On the sub-delegation issue, the Louisiana Forestry Assoc. Court applied the Chevron standard of deference, Chevron, USA, Inc. v. Natural Resources Defense Council, 467 U.S. 837 (1984), and found the DHS’s granting of rule-making power to the DOL to be lawful. An agency sub-delegates its authority when it shifts to another party almost the entire determination whether a specific statutory authority has been satisfied, or abdicates its final reviewing authority. An agency’s sub-delegation of its authority to an outside party is improper absent an affirmative showing of congressional authorization. But the Louisiana Forestry Assoc. Court contrasted such a sub-delegation with an agency merely receiving “legitimate outside party input,” noting that Courts of Appeals had recognized three forms of such permissible outside input: establishing a reasonable condition for granting federal approval, fact gathering, and advice giving. The Louisiana Forestry Assoc. Court found that the limited rule-making power over prevailing wages granted to the DOL by the DHS fell into the first category of a reasonable condition for granting approval. Because there was a “reasonable connection” between the DHS’s disposing of H-2B petitions and the DOL’s decisions on “temporary labor certifications,” and because it was “likewise reasonable” for the DHS to grant DOL limited rule-making power to govern the certification process, the granting of prevailing wage rule-making authority to the DOL by the DHS was lawful. The Court expressly declined to consider whether the DOL had express or implied authority under the INA or other legislation to promulgate rules concerning the H-2B program.

 

In a footnote, the Louisiana Forestry Assoc.
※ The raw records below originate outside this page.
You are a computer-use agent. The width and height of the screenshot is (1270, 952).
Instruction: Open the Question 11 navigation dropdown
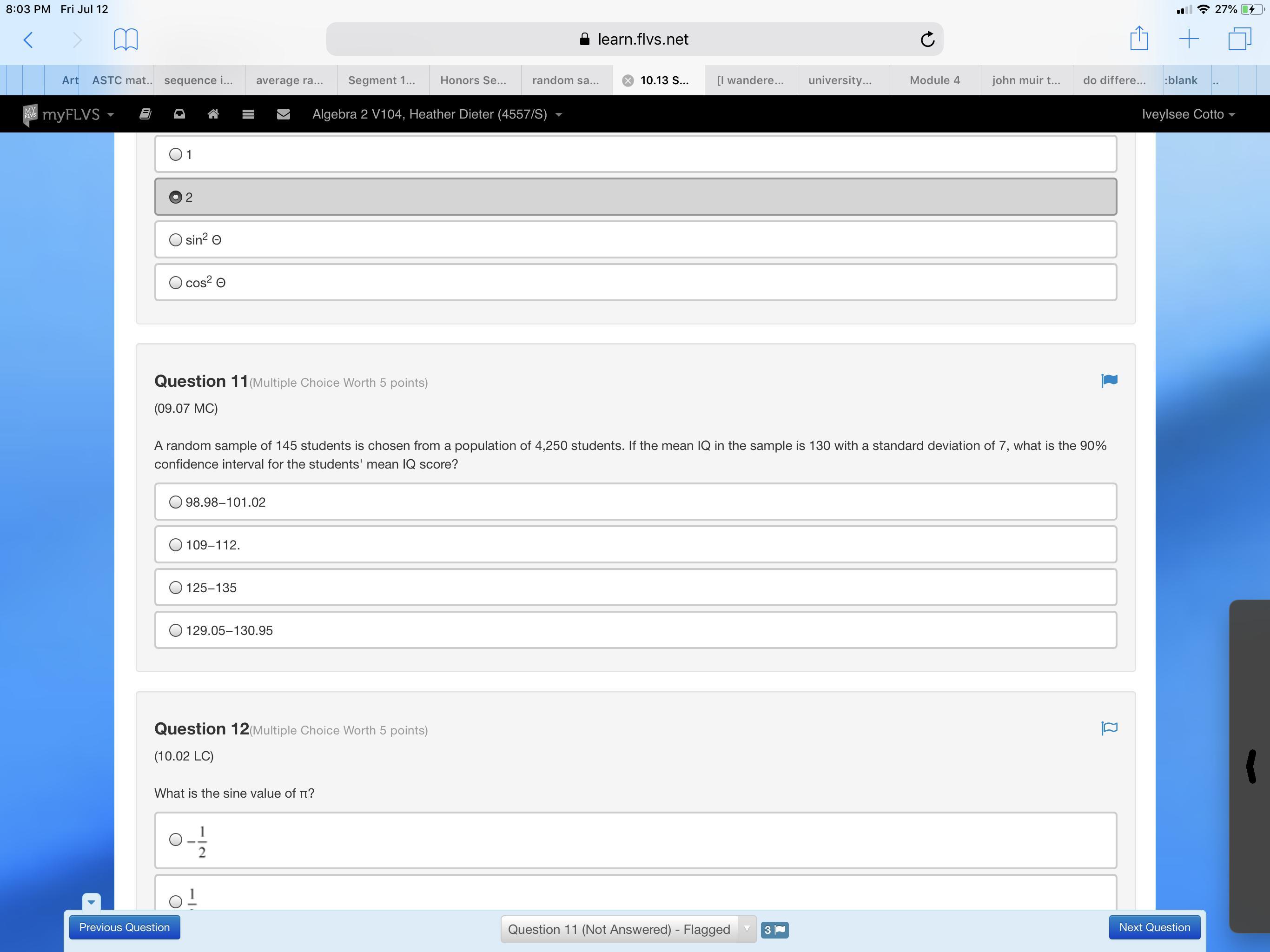click(x=628, y=929)
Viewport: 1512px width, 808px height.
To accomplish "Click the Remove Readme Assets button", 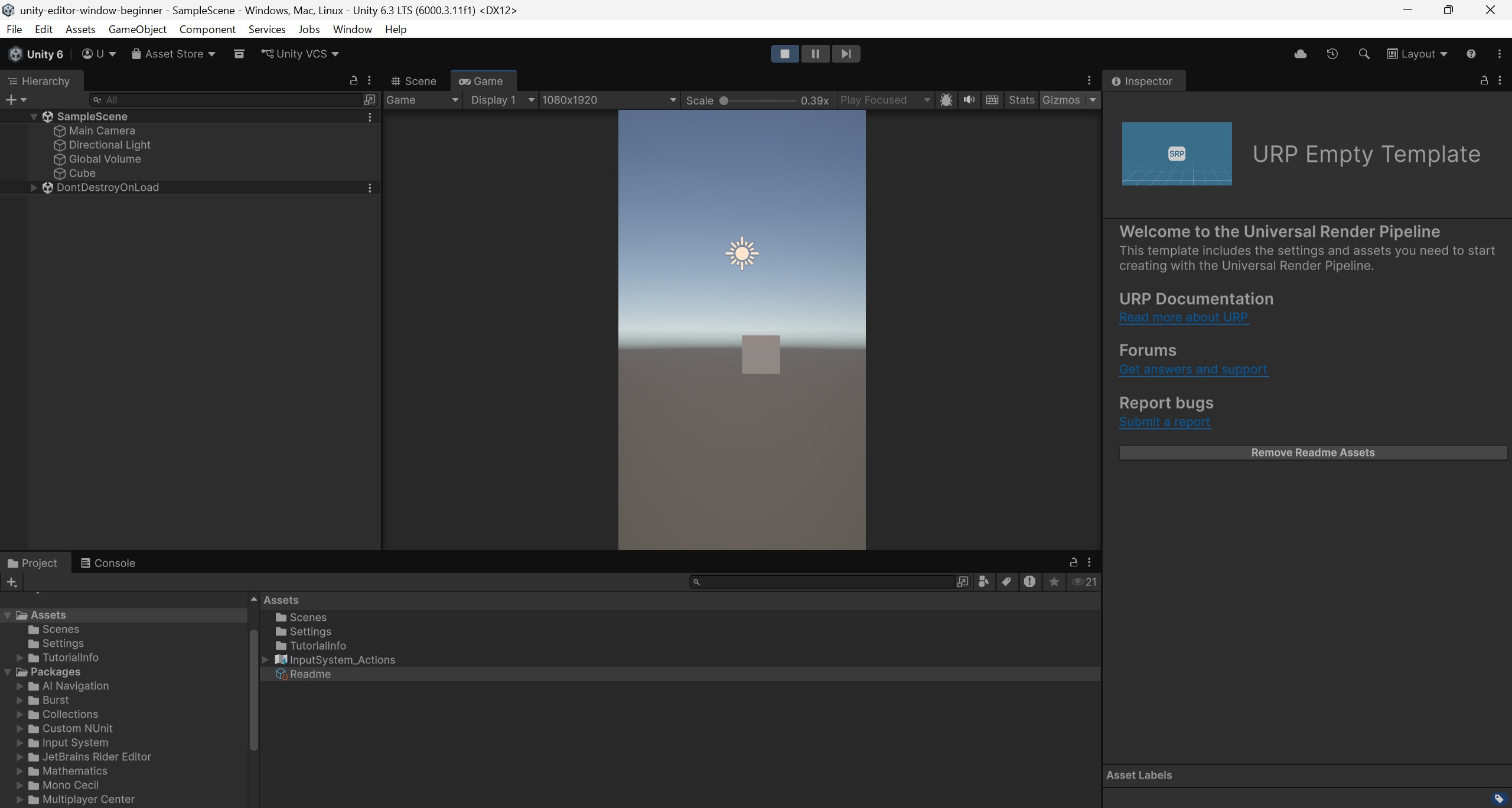I will tap(1312, 452).
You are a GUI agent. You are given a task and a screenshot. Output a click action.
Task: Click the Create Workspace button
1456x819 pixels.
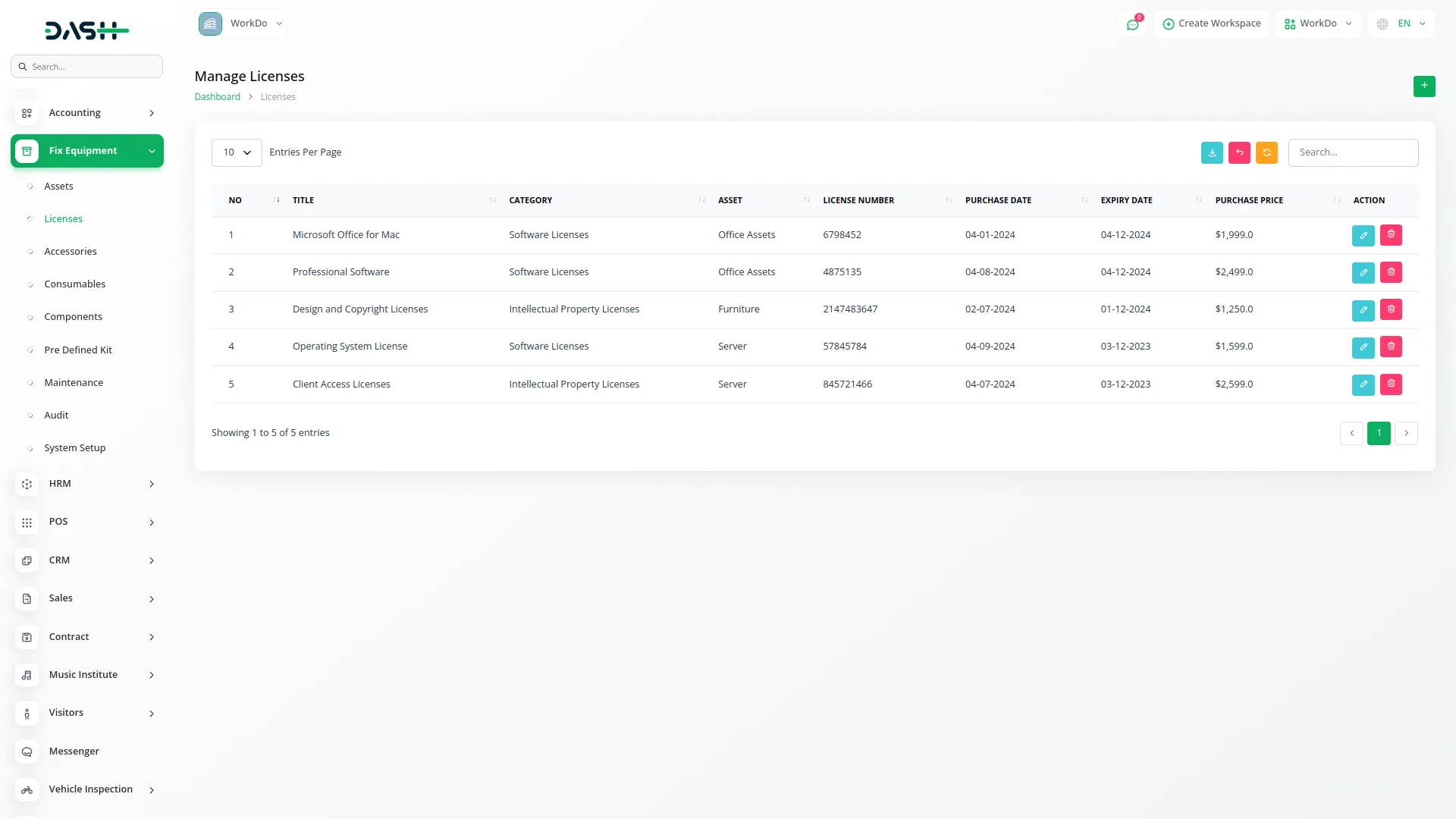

Court noted a potential conflict between its determination on the sub-delegation issue and the Eleventh Circuit’s decision in Bayou Lawn & Landscape Services v. Secretary of Labor, 713 F.3d 1080 (11th Cir. 2013), which rejected the DOL’s argument that it had been granted lawful rule-making power by the DHS. However, because Bayou Lawn had involved an appeal from a preliminary injunction, it was not a final decision on the merits of the issue. The Louisiana Forestry Assoc. Court also deemed itself “bound to defer to the DHS’s interpretation of the statutes under which Congress has authorized it to administer the H-2B program.”

 

As to the argument that the DOL had improperly exercised its rule-making authority by adopting the 2011 Wage Rule, the Court found that the DOL had complied with the rule-making notice requirements prescribed in Section 553 of the Administrative Procedure Act, 5 U.S.C. Sec. 553(b)(2) and (3); that the DOL adequately responded to significant and relevant public comments on the proposed Wage Rule and adequately explained its conclusions; that the DOL had not improperly established prevailing wage rates in order to “attract” U.S. workers to jobs that they presumably would not otherwise have taken; and, that in responding to public comments and in the discussion portion of the notice accompanying the final rule, the DOL adequately examined the relevant data and articulated a satisfactory explanation for its action, including a rational connection between the facts it found and the rule-making choices it made.

 

Finally, the Louisiana Forestry Assoc. Court found that the DOL was not required by statute to use the four-tier methodology that had been contained in the overturned 2008 Wage Rule. The INA provision cited by plaintiffs applied only to the skilled non-agricultural employee H-1B visa program, and was not applicable to the H-2B visa program for unskilled non-agricultural workers.